They considered this in silence for some minutes. The builder went to another window and looked at Venus, at that time about sixty million miles distant, on the far side of the sun. They were intending to visit "Earth's twin sister" on their return. After a while he came back to the group, ready with another question:
"If Mercury ever was inhabited, then his day wasn't as long as it is now, was it?"
"No," said the doctor. "In all probability he once had a day the same length as ours. Mercury is a comparatively old planet, you know; being smaller, he cooled off earlier than the earth, and has been more affected by the pull of the sun. But it's been a mighty long time since he had a day like ours; before the earth was cool enough to live on, probably."
"But since Mercury was made out of the same batch of material--" prompted the geologist.

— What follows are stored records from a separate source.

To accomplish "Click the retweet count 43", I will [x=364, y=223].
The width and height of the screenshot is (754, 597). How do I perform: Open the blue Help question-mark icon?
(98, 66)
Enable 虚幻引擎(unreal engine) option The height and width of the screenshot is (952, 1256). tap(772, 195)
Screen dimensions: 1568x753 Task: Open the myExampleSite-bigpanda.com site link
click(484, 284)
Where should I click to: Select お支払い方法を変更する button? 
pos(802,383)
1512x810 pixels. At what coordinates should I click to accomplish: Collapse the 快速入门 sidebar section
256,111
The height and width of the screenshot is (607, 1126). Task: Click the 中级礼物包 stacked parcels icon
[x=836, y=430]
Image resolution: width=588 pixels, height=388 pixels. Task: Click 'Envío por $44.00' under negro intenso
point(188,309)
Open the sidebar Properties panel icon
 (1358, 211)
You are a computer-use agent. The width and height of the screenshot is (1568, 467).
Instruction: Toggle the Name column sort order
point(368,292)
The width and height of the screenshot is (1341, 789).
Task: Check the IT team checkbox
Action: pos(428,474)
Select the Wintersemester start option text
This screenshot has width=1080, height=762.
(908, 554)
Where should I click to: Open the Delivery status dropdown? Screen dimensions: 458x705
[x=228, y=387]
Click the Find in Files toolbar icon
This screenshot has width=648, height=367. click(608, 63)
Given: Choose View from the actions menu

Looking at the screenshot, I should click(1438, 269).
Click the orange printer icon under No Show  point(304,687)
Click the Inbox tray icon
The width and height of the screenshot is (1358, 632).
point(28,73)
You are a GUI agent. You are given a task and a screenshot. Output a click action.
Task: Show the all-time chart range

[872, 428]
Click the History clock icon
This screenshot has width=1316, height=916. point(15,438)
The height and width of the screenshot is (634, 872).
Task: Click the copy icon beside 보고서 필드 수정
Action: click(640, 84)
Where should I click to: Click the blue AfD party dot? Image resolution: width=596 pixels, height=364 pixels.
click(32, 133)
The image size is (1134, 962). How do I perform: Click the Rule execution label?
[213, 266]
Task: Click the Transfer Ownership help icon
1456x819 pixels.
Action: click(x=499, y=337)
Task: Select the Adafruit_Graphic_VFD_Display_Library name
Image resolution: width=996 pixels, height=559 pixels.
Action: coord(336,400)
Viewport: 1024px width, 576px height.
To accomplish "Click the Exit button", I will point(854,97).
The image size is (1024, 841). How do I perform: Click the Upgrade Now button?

"No reason, then, why life shouldn't have existed there in the past!" exclaimed the architect, his eyes sparkling with the instinct of the born antiquarian. He glanced up eagerly as the doctor coughed apologetically and said:
"Don't forget that, even if Mercury is part baked and part frozen, there must be a region in between which is neither." He picked up a small globe from the table and ran a finger completely around it from pole to pole. "So. There must be a narrow band of country where the sun is only partly above the horizon, and where the climate is temperate."
"Then--" the architect almost shouted in his excitement, an excitement only slightly greater than that of the other two--"then, if there were people on Mercury at one time--"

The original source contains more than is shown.